The political will for change doesn’t exist, for the most part. For every dollar we spend on preparedness and mitigation, we spend $15 on response and rebuilding. The cost is not sustainable. A 2005 study [from the Multihazard Mitigation Council] on disaster mitigation grants showed that for every dollar we spend on mitigation, we saved $3.65 on recovery. There was also a study by the American Society of Civil Engineers that estimates that federal spending on levees pays for itself six times over in preventing flooding damage to American homes and businesses.

However it’s been clearly demonstrated that politicians are re-elected at much higher rates for spending on disaster recovery than prevention. Until the public is educated more and makes more informed decisions at election time, that won’t change. Fugate deeply believes in individual and community preparedness. He believes that’s the only way to make our country truly resilient.

EM: You said state and local preparedness has declined. That’s saying a lot considering we’ve had some spectacular disasters to learn from.

EP: It’s difficult to come to terms with. Based on recent polling that FEMA did, 50 percent of Americans are preparing or at least have started thinking about preparing for a disaster. That study also found that more than [20] percent of Americans have no intention to prepare themselves in any way.

New Orleans is more prepared today than ever for a hurricane. That has to do with better flood protection — we’ve spent billions of dollars on new levees and pumps and things like that, but also disaster awareness. But the more time passes, the more people will forget the lessons of Katrina. The danger is complacency builds while the memory of the disaster fades. Many of us in disaster management are trying to figure out how to get people to prepare, but it’s hard to get and keep their attention. If we can just get people talking seriously about the risk and dangers and face the consequences, we might be able to get them interested in preparing a bit.
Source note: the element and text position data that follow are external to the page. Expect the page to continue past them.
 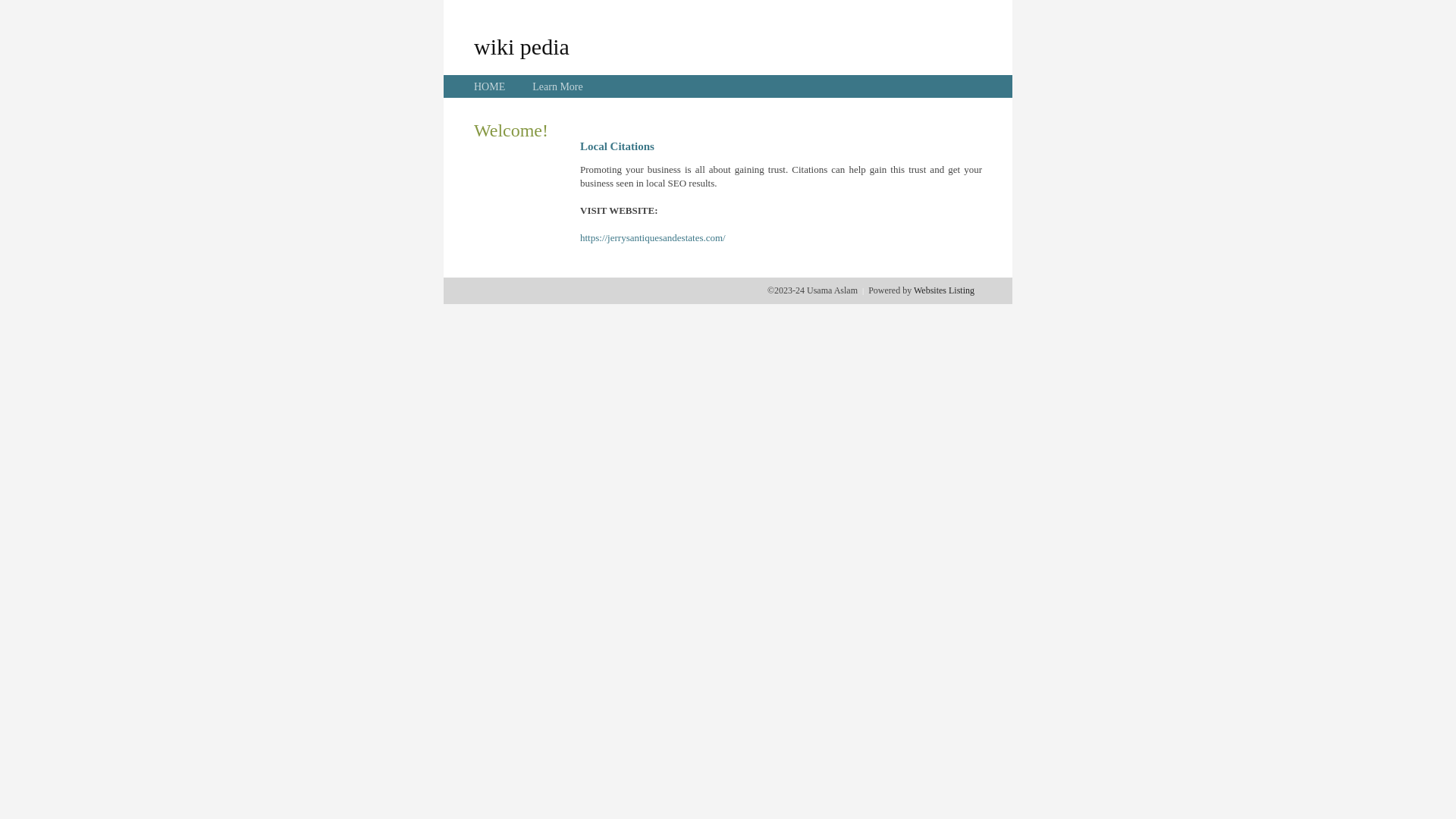 I want to click on 'https://jerrysantiquesandestates.com/', so click(x=579, y=237).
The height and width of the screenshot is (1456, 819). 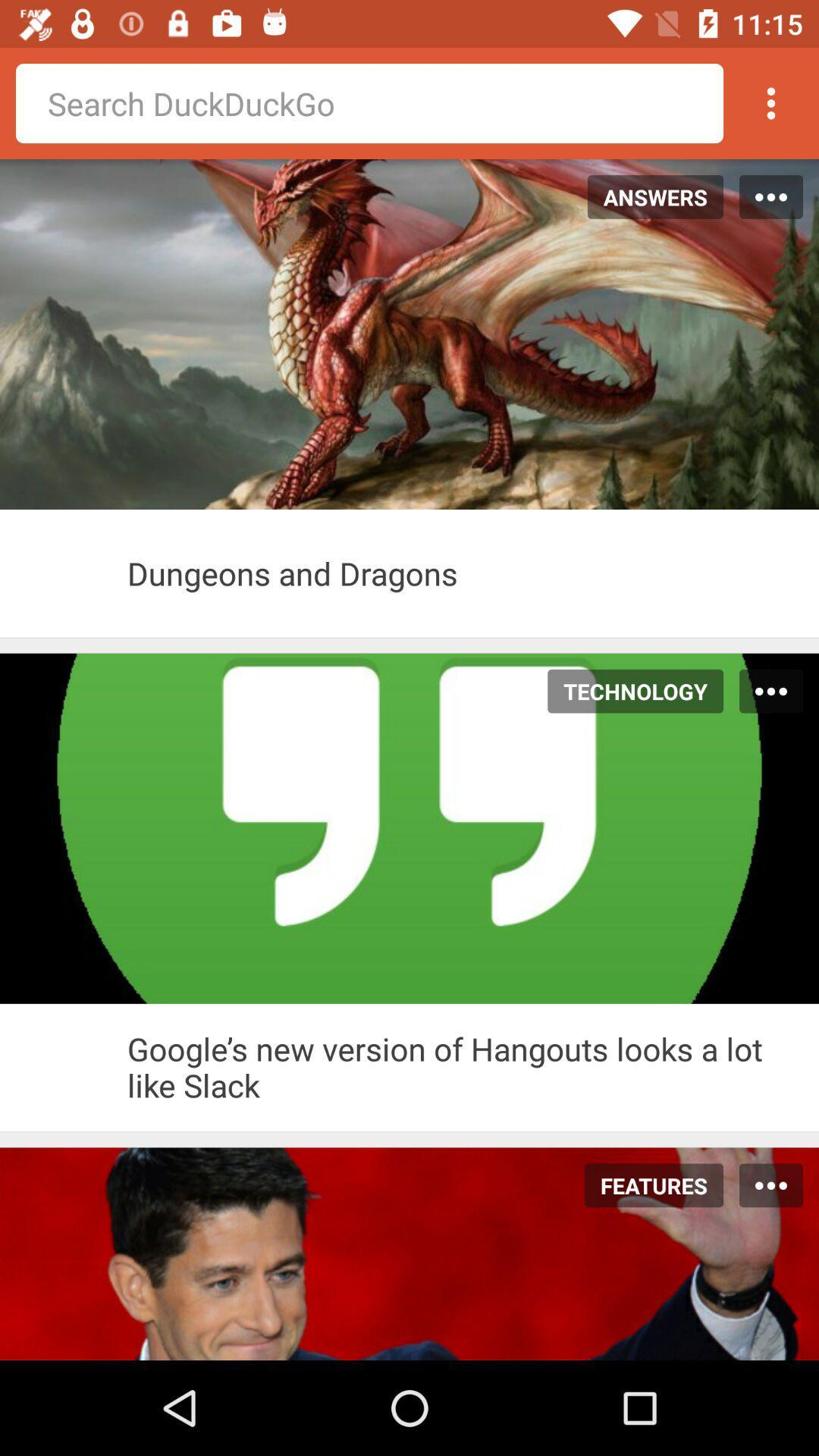 What do you see at coordinates (771, 196) in the screenshot?
I see `button right to answers at top right` at bounding box center [771, 196].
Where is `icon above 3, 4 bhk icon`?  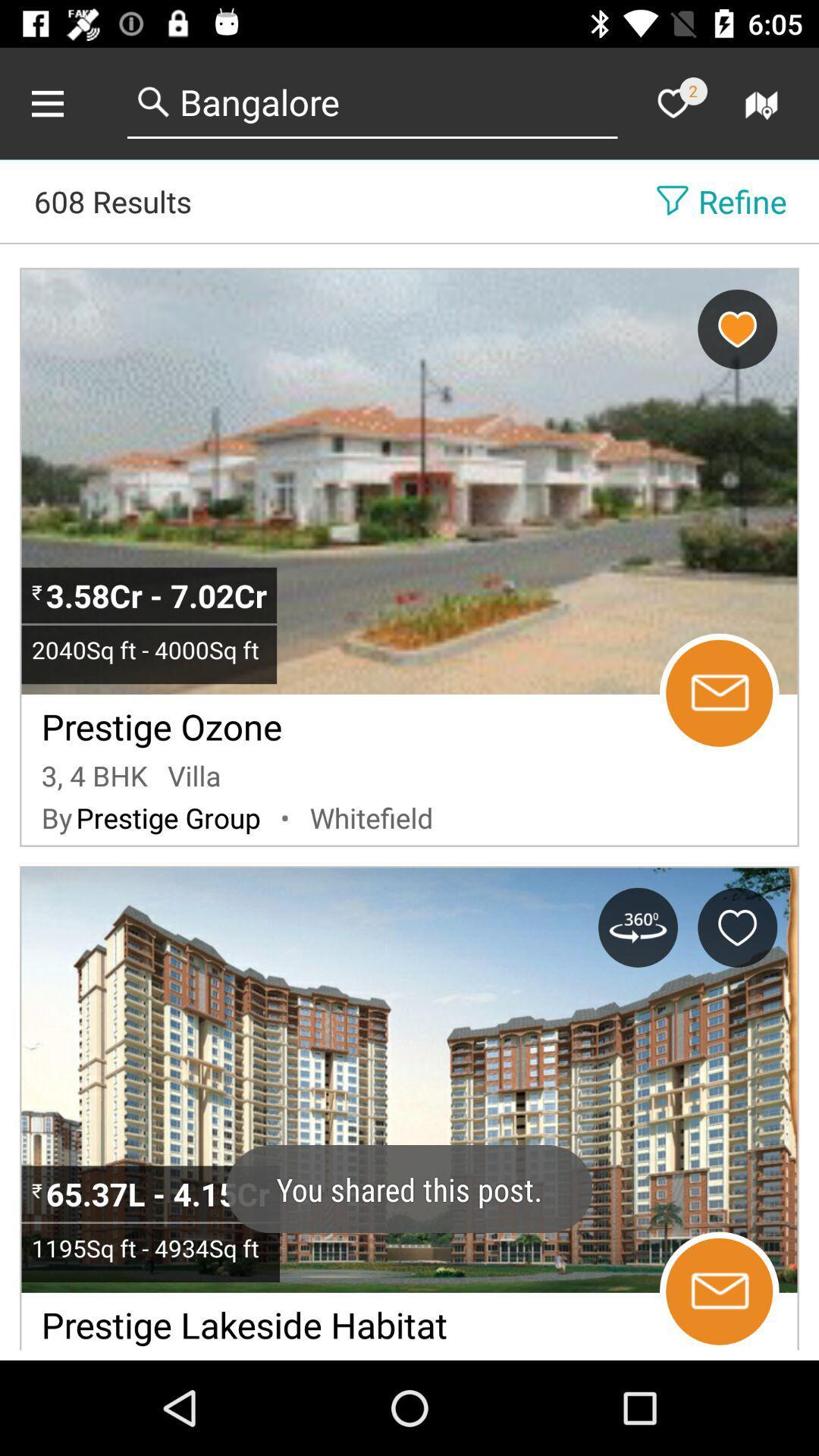 icon above 3, 4 bhk icon is located at coordinates (162, 721).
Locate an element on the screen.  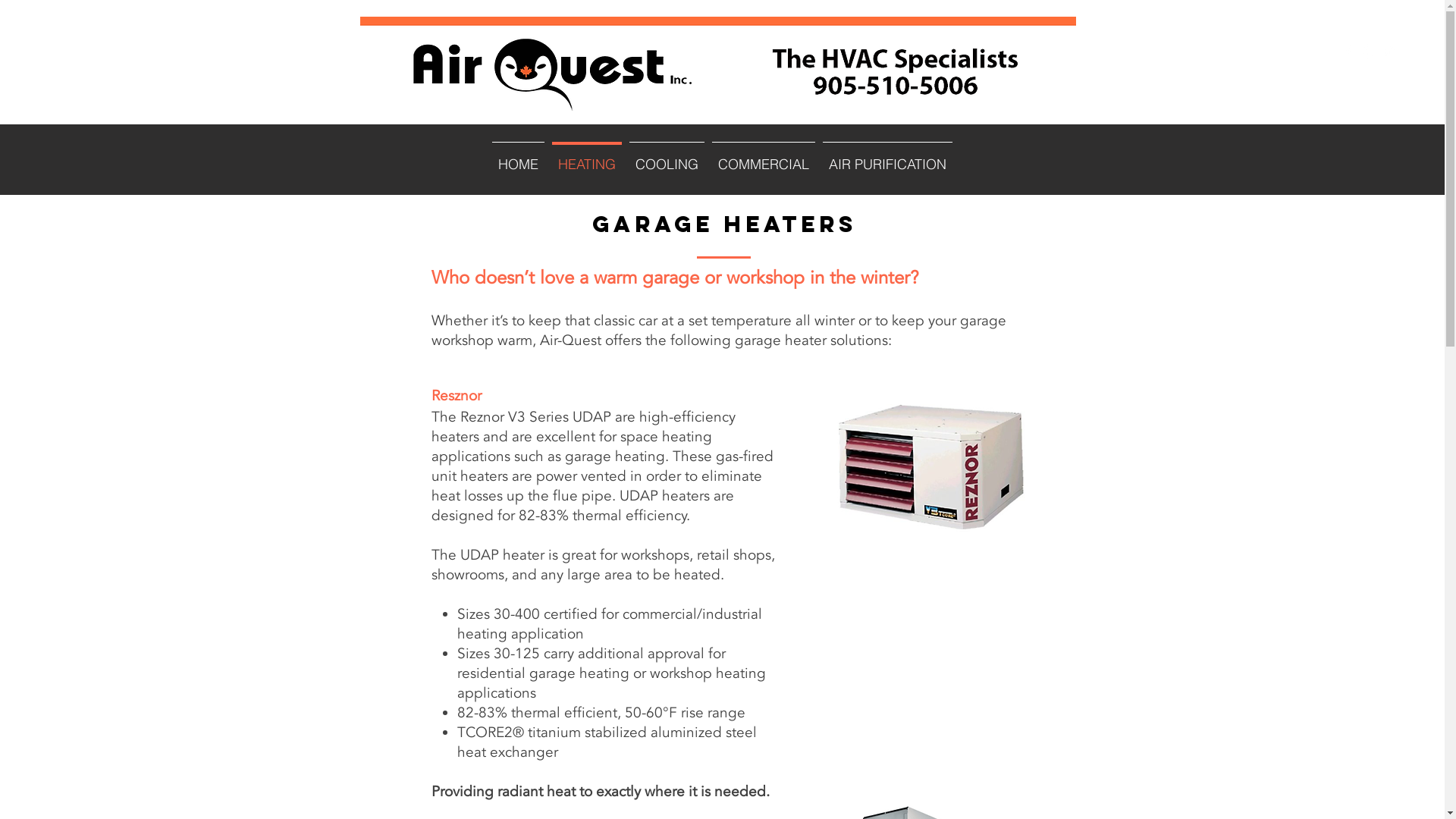
'COMMERCIAL' is located at coordinates (708, 157).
As an example, it’s cheap and easy to put a smoke detector in your home. Last year in New Orleans, 15 citizens died in residence fires. Not one of those homes had a smoke detector. After each one of those fires, the fire department sent out press releases saying how important it was to have smoke alarms to prevent you from dying, but people don’t call. We’re going to have more fires and more residents die this year in homes that don’t have smoke detectors. It’s a very simple measure to have a smoke detector to make sure you wake up and get out of that fire, but people won’t do it.

EM: You said we should update the threshold for what constitutes a federally declared disaster. Why haven’t we done that?

EP: I think Administrator Fugate is working on that, trying to institutionalize the reforms that he’s begun in his term. But he’s fighting an uphill battle for sure. The federal government has not updated the Stafford Act, called the per capita damage indicator, since 1985. A study [by the Government Accountability Office] in 2012 estimated that 44 percent of disaster declarations would not have met the per capita damage indicator if it had been adjusted for income, and 25 percent of those disasters would not have met the standard if it had been adjusted for inflation.

Congress is unwilling to limit states’ access to public and private assistance mostly because it’s become an economic development tool. They will not face their constituents and make the argument that it’s fiscally responsible not to do this when come election time, they’re going to have an opponent who is going to promise free money to fix their house, school and community.

We have to transfer more risk from taxpayers to individuals for lots of reasons, but [especially] to keep FEMA programs sustainable. The only way to reform the system is to make people pay the consequences of their decisions. It’s a simple but difficult process of returning Americans to a spirit of self-reliance and personal responsibility.